AIと実写の違いは「本人性」にある

AIヘッドショットと実写は、肌や髪の質感だけを見ると差が分かりにくくなってきました。それでも、決定的な違いは「本人性」にあります。本人性とは、写真の中の人物が「実際にその場にいて、その瞬間に呼吸していた」ことです。

実写には、撮影した時間・光の方向・服のしわ・表情の細かな癖が記録されます。AI画像はこの「細部」を、平均的にきれいな状態へ寄せやすい性質があります。きれいに見える反面、本人らしい揺らぎが弱まることがあります。

「会ったときの印象」と写真の印象がそろうかどうか——本人性は、この一致を支える基礎です。

実写に入る情報、AI画像で抜ける情報

実写の写真には、撮影現場の条件がすべて入ります。光の温度、肌の質感、表情の微細な動き、目線の揺れ、姿勢の癖——これらは説明できるほど目立たないものですが、見る人は無意識に受け取っています。

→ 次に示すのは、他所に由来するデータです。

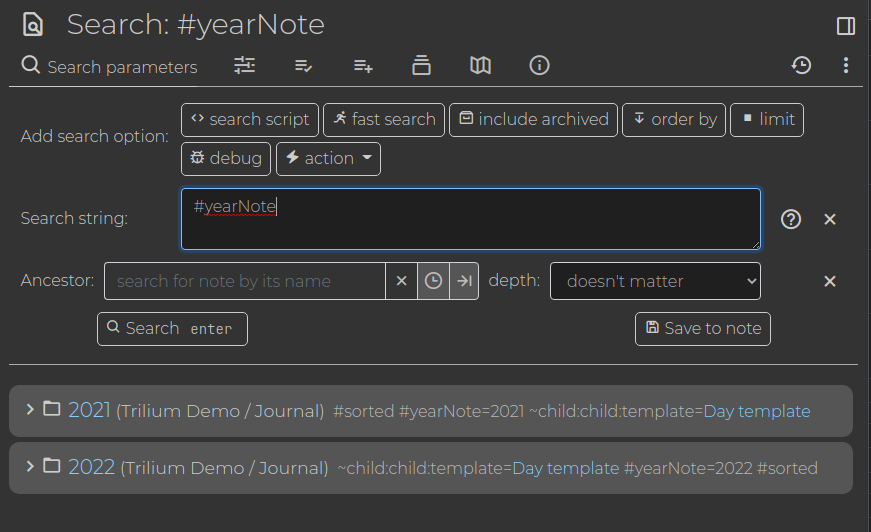Open the Day template link in 2021 row
Viewport: 871px width, 532px height.
pyautogui.click(x=757, y=411)
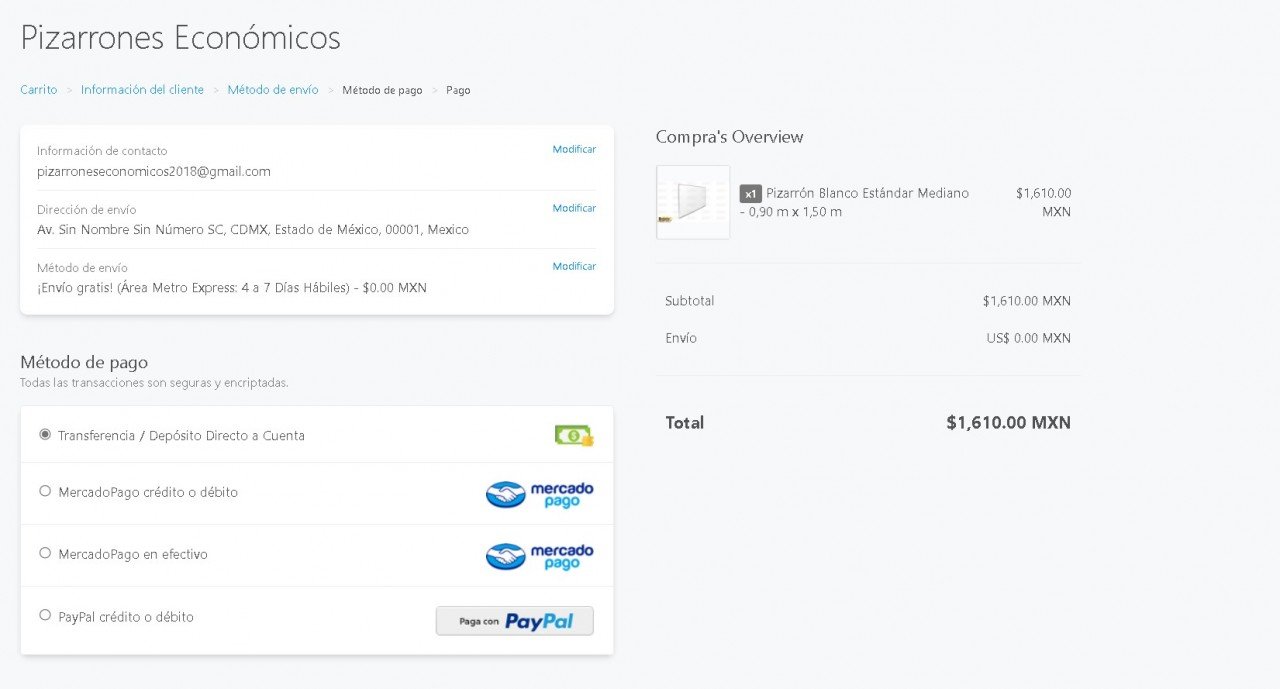Open the whiteboard product thumbnail
Screen dimensions: 1280x689
693,202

AI画像でこれらが弱まると、「整っているのにどこか違う」という印象が残ります。問題は技術的な質ではなく、本人とのつながりです。AI画像は「本人らしいきれいな顔」を作ろうとしますが、本人にしかない癖までは再現しきれないことがあります。

逆に言うと、用途によってはこの「平均化」が便利な場面もあります。広告素材、仮置きのモックアップ、イメージ検討の段階では、AI画像のなめらかさが役に立ちます。

FIG. 140AIヘッドショットと実写写真を、本人性と用途で比べるための教育用図解。

きれいさではなく本人性と用途で比べる

2つの写真を比べるとき、「どちらがきれいか」で判断すると、用途に合うかが見えにくくなります。比べる軸は、本人性と用途です。

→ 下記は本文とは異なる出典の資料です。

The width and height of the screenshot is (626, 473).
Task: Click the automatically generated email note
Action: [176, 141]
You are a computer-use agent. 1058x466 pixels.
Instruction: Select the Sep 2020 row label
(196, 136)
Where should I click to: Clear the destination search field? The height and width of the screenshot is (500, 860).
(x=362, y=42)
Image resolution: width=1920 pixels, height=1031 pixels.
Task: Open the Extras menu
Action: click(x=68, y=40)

初回面談につながるプロフィール、採用、士業、講演、医療——会ったときの印象と一致することが大切な場面では、実写が基本になります。実写の細部が、会う前の印象と会った後の印象をつなぎます。

イメージ案を比べる段階、社内資料の仮置き、雰囲気の方向性を検討する場面では、AI画像が役立つことがあります。「これから決める」段階では、整いやすさが効率につながります。

整いすぎた一枚が対面で生む違和感

よくある失敗は、見た目の整いだけでAI画像を選ぶことです。きれいに見えるほど、会ったときに「写真の方が良かった」という落差が生まれます。この落差は信頼形成のマイナスに働くことがあります。

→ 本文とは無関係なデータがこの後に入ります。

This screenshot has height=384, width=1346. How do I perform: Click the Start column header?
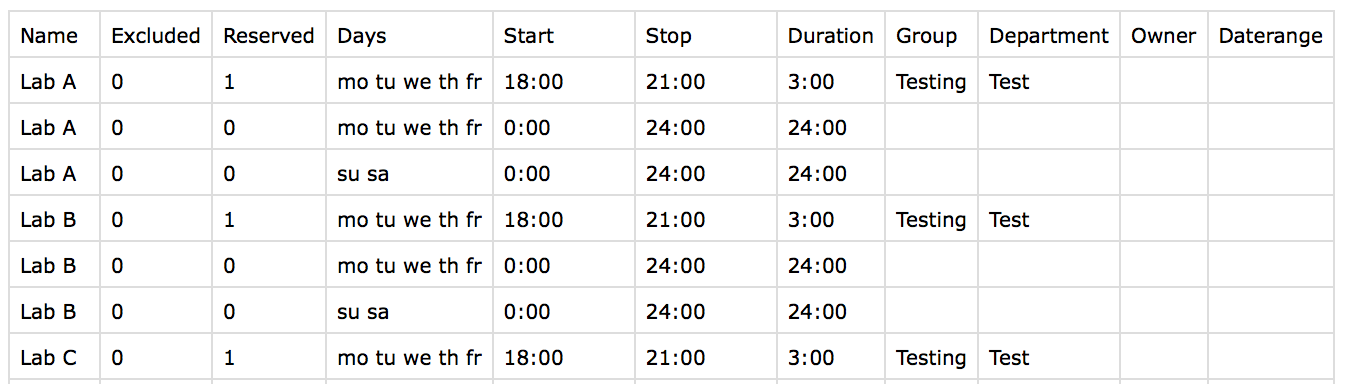point(563,35)
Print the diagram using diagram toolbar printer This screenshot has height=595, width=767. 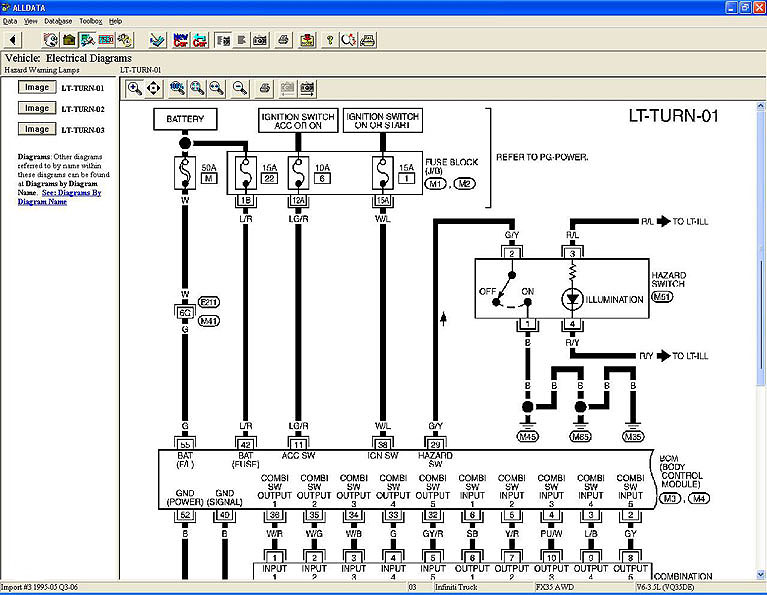[x=265, y=88]
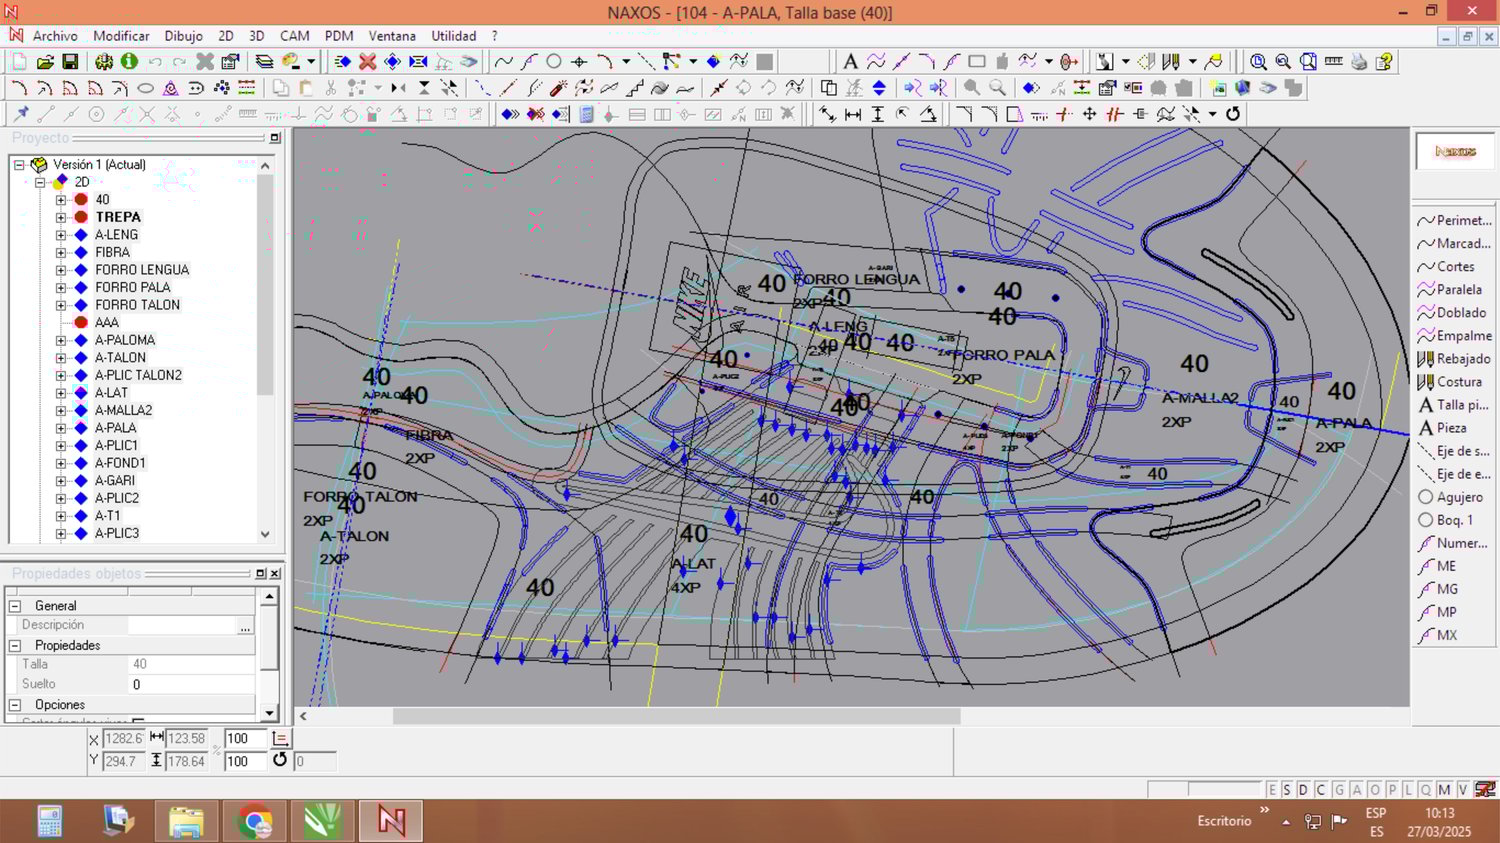The image size is (1500, 843).
Task: Click the horizontal dimension measure icon
Action: (x=853, y=114)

逆に「実写なら何でも信頼される」と思うことも失敗です。暗い写真、古い写真、用途に合わない写真は、実写でも安心感を伝えにくくなります。「実写であること」より「会う前の印象を正しく渡せること」が大切です。

整っているかどうかではなく、「会ったときの自分とつながっているか」「見る人が知りたい情報が伝わっているか」を確認の基準にします。

AI写真と実写は、きれいさではなく本人性と用途で使い分けます。

使う場所別の選び方の手順

まず、その写真を「どこで使うか」を書きます。本人確認・採用・講演・相談業務・SNSアイコン・社内資料の仮置き——用途を具体的に決めると、選び方の方向が見えます。

次に、会ったときの印象と比べます。髪型・年齢感・肌の質感・表情が、今の自分から離れていないかを確認します。「今より良く見えるか」ではなく、「今の自分と一致しているか」を見ます。

最後に、見る人が不安を持つ場面かどうかを考えます。不安を減らしたい場面では、整いすぎた画像より、今の本人に近い実写を選びます。逆にイメージ検討の段階では、AI画像の整いやすさが議論を進めやすくします。

  1. AIヘッドショットと実写は、本人性・用途・信頼で使い分けます。きれいさだけでは判断しません。
  2. 実写には、その場にいた事実・身体の癖・光の細部が記録されます。AI画像はこれらが平均化されやすい性質があります。
  3. 公開用で本人確認や信頼が問われる場面では実写が基本。検討段階ではAI画像も候補に入ります。